Le 17 floréal an XI (7 mai 1803), le Citoyen Charles-Maurice Talleyrand-Périgord, ministre des Relations extérieures, signe l'acte d'acquisition de la Terre de Valençay, en l'étude de Mes Raguideau et Chodron, notaires parisiens. A n'en pas douter, sur les conseils et avec les encouragements de son meilleur ami du moment, Napoléon Bonaparte, premier Consul, lequel est prêt à parfaire la somme des seize cent mille francs nécessaires, payables en dix acomptes, pour le dernier intervenir en novembre 1808. 

Etape commode sur la route de Bourbon-l'Archambault où le ministre soigne régulièrement son pied malade, Valençay reçoit la visite de Talleyrand pour la première fois, fin août 1803. Il est accompagné de son épouse  (l'ex-Mme Grand), de Radix Sainte-Foy, jadis au service du comte d'Artois, et du comte Jean-Philippe de Cobenzl, diplomate allemand.

 Les 20.000 arpents (12.000 ha) du vaste domaine lui sont présentés par Me Hérisson, notaire et maire de la commune, ainsi que par M. Berthereau, le chargé d'affaires de M. de Luçay, ex-préfet du Cher, le vendeur.

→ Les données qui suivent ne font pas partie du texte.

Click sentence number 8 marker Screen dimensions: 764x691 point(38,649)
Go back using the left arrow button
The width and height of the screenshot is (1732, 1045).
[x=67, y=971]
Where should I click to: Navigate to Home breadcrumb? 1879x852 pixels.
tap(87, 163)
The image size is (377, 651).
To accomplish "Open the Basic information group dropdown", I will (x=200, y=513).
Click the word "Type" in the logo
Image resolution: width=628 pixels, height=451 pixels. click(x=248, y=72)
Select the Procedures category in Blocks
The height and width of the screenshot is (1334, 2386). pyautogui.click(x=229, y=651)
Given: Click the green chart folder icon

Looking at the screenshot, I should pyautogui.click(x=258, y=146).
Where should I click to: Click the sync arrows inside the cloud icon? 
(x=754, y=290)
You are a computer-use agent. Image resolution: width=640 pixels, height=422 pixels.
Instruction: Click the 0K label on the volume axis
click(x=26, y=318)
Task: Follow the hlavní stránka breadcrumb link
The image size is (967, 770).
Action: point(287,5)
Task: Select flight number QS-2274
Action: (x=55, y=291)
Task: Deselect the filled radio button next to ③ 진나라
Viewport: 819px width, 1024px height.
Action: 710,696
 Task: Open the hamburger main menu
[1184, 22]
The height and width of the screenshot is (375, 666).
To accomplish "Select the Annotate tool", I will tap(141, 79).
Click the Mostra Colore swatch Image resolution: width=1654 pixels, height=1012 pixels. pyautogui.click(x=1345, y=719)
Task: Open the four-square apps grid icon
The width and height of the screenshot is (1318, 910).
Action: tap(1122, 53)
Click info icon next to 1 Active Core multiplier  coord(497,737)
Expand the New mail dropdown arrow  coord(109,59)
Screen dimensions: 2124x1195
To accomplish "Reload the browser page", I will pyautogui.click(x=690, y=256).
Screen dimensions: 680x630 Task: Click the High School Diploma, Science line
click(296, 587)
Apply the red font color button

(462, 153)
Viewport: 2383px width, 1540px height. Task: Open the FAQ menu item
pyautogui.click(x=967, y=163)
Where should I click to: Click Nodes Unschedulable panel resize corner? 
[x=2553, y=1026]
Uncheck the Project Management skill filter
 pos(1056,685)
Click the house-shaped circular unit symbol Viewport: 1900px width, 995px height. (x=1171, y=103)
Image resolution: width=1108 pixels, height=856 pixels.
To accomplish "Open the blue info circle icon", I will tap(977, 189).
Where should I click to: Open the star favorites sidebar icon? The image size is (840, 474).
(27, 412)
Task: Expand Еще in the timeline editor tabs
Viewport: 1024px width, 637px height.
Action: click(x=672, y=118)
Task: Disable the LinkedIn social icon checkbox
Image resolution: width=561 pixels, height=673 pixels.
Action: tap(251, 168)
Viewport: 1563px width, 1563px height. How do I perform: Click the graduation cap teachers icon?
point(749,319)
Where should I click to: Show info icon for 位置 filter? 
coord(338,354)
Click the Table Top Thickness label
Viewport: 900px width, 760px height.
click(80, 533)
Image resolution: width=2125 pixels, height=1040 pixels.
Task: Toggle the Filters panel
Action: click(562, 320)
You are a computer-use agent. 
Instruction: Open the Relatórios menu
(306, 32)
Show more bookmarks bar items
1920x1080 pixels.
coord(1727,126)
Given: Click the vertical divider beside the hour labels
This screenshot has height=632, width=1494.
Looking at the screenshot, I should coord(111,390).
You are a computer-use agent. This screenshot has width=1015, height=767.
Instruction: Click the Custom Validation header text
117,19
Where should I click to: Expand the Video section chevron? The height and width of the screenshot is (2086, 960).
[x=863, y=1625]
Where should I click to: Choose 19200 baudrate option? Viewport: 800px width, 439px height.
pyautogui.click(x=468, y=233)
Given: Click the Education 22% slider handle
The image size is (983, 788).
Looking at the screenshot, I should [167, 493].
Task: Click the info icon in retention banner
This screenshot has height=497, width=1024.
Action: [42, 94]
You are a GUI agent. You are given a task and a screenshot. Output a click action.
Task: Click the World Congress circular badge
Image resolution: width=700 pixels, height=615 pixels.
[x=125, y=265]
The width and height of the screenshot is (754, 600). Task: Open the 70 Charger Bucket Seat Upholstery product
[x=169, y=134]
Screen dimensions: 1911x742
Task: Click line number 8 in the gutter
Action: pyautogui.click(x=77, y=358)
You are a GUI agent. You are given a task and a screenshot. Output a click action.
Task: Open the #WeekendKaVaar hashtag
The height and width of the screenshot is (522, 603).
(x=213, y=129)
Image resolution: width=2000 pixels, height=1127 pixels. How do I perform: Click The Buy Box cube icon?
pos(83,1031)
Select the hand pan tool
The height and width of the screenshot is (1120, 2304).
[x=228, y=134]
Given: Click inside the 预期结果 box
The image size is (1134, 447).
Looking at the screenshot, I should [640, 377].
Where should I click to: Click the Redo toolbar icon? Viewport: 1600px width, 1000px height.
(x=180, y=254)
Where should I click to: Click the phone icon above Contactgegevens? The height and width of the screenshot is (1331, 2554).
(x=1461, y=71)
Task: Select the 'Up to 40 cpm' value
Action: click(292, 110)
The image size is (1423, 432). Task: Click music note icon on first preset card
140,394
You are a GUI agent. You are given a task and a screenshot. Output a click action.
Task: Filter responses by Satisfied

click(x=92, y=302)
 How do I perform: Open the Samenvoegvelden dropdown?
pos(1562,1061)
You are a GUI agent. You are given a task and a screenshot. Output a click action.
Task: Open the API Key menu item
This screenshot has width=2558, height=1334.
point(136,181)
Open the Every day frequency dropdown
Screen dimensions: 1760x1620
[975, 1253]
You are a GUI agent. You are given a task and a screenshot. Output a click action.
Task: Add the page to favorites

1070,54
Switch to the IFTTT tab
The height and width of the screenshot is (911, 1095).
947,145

Les démarches locales préalables à la négociation ne nous sont pas connues. On sait seulement que la première marque d'intérêt du nouveau propriétaire en faveur de Valençay, fut d'accepter, conjointement avec son épouse, d'être les parrain et marraine du dernier enfant de Me Hérisson, la petite Aimée, alors âgée de sept ans qui, le 31 août 1803, devenait Caroline Catherine aux yeux de 1'Eglise.